_Coordinate data for items:_

++++++++

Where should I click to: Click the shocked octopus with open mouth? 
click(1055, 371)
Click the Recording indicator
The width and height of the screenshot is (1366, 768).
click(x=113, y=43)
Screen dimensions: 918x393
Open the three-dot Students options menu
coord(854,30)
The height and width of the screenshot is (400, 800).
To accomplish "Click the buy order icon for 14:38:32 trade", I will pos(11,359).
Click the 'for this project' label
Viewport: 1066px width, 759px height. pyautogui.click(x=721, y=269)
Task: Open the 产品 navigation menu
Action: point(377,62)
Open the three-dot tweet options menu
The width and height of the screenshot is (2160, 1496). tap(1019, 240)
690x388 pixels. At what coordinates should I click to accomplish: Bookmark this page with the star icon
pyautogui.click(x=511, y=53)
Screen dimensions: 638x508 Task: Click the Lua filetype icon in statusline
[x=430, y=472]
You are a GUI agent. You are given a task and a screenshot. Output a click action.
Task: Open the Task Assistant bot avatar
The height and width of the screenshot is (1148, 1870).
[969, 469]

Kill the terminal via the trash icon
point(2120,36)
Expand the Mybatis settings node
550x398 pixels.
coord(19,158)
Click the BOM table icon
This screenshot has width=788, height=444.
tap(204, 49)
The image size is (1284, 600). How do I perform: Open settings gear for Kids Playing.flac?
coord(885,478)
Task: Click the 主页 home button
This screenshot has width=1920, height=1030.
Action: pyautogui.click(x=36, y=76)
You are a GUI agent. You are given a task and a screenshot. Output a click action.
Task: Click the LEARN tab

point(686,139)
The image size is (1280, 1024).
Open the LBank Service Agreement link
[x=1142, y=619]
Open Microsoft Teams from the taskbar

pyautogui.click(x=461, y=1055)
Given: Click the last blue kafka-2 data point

++++++++

_WHAT THE TASK REQUIRES:_ How many of the lines above contain the word "screenshot"? Reply with the number only.

_SOLUTION BELOW:_ 8